Work item: What you should give back is every line from the one containing "Given: Open the" through the last line of the records below, word for word and without pictures.

· · · · · · ·

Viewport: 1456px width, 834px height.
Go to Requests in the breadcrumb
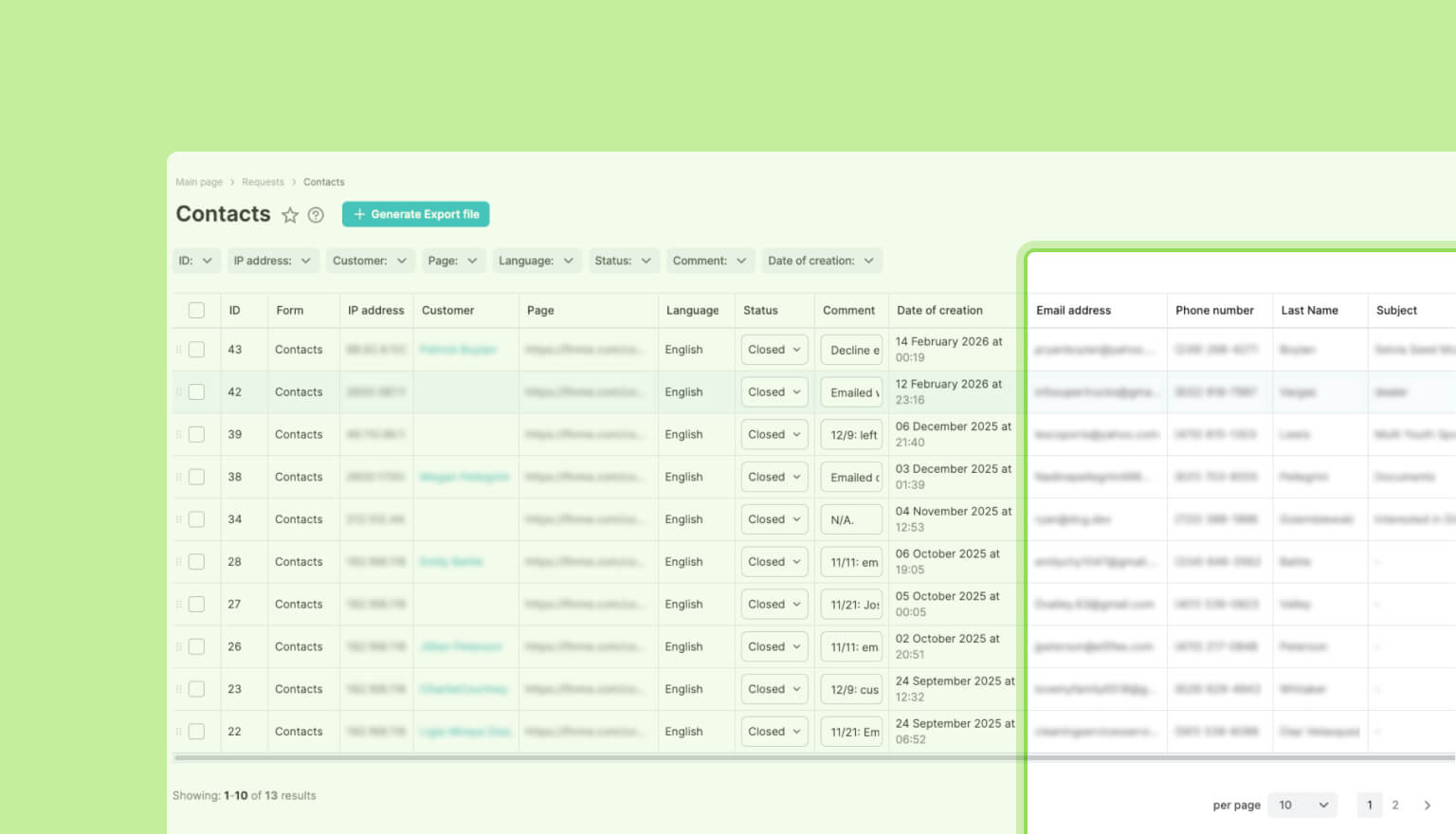coord(263,182)
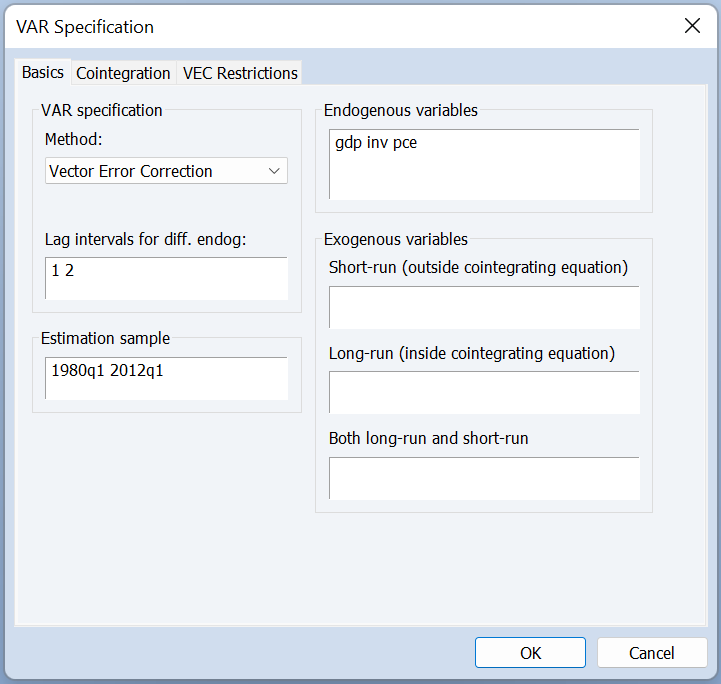721x684 pixels.
Task: Click the Estimation sample group heading
Action: pos(105,339)
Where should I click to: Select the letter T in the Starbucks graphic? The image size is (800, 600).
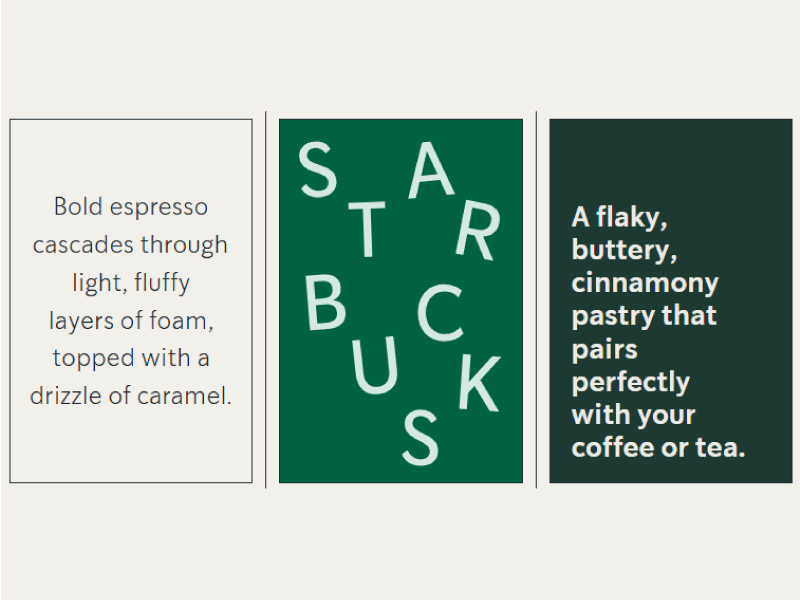(367, 229)
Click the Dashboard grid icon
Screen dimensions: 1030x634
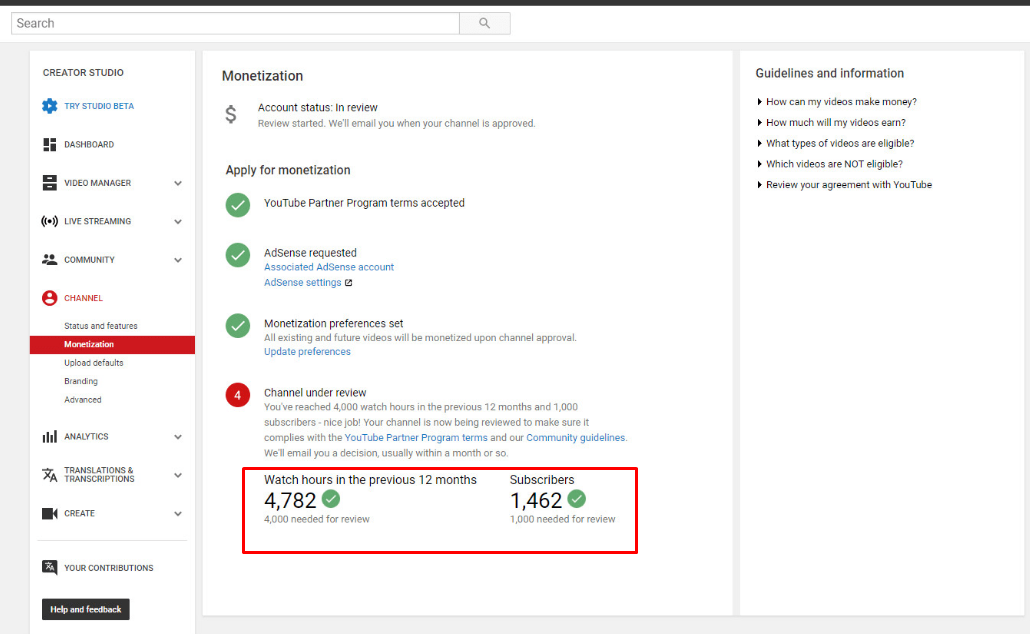click(50, 145)
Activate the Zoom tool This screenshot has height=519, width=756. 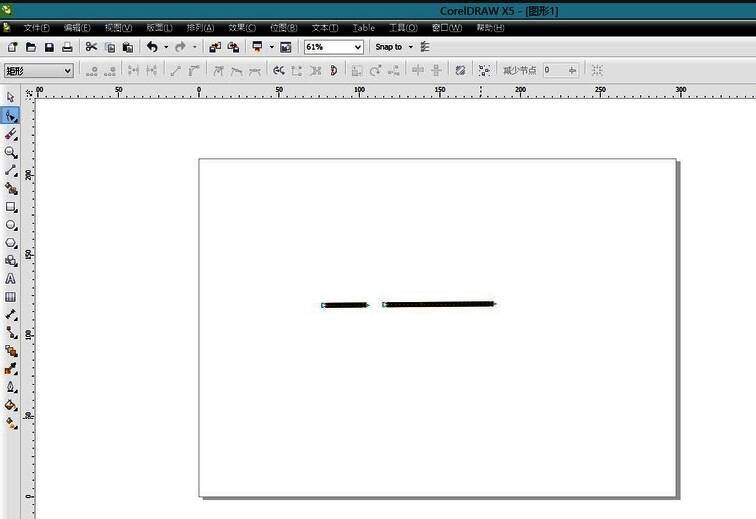click(x=11, y=152)
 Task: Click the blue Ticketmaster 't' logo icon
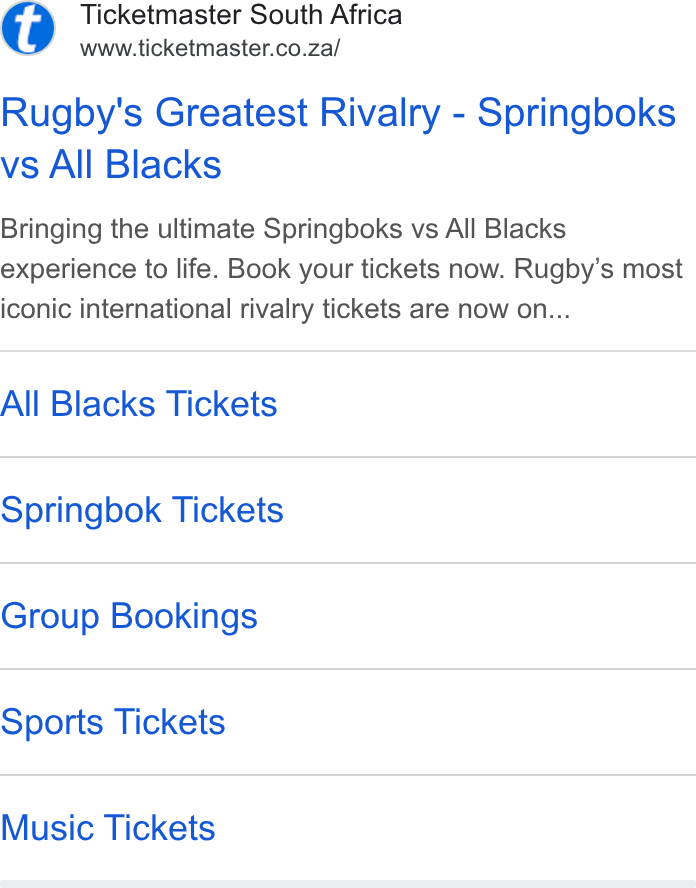point(28,28)
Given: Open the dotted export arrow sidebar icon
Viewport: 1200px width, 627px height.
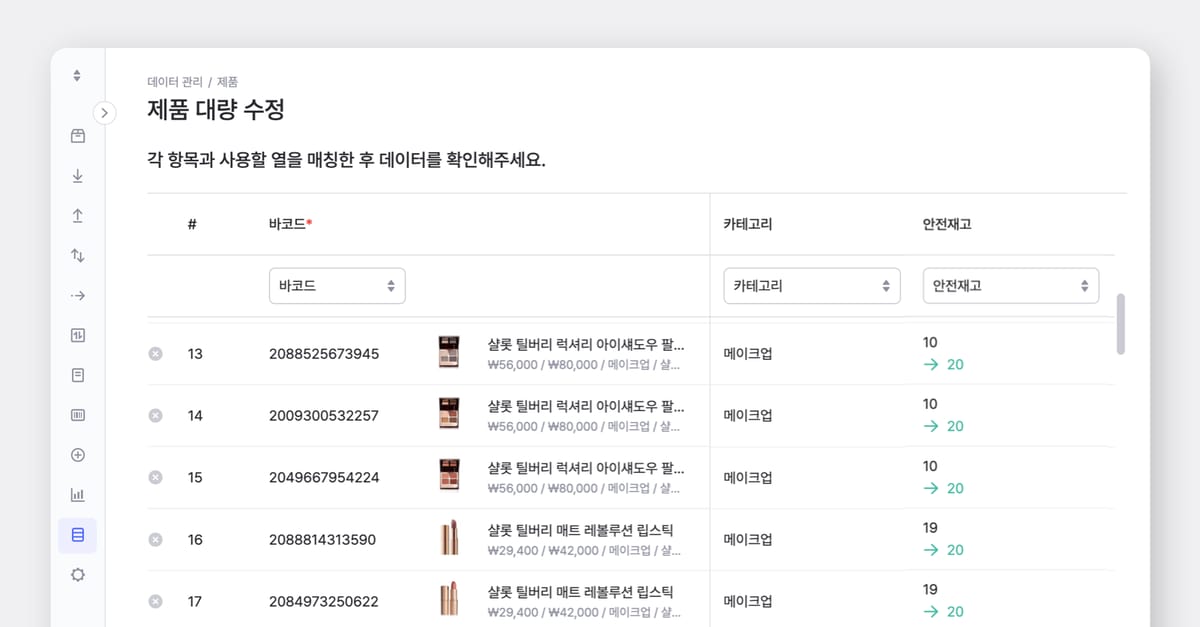Looking at the screenshot, I should pyautogui.click(x=77, y=295).
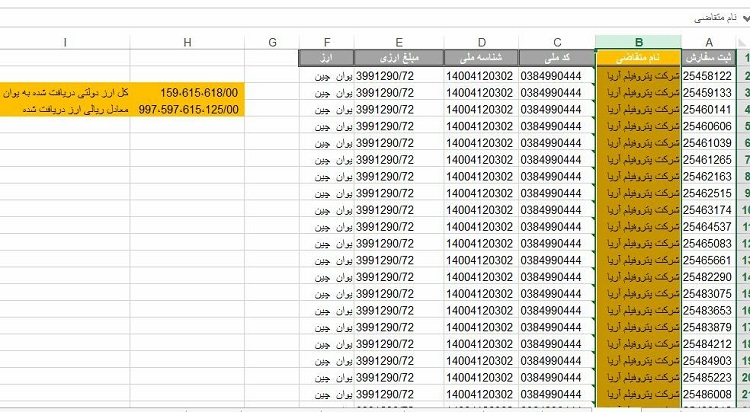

· · · · · · ·

Problem solution:
Given: Open the dotted export arrow sidebar icon
Viewport: 1200px width, 627px height.
Looking at the screenshot, I should pyautogui.click(x=77, y=295).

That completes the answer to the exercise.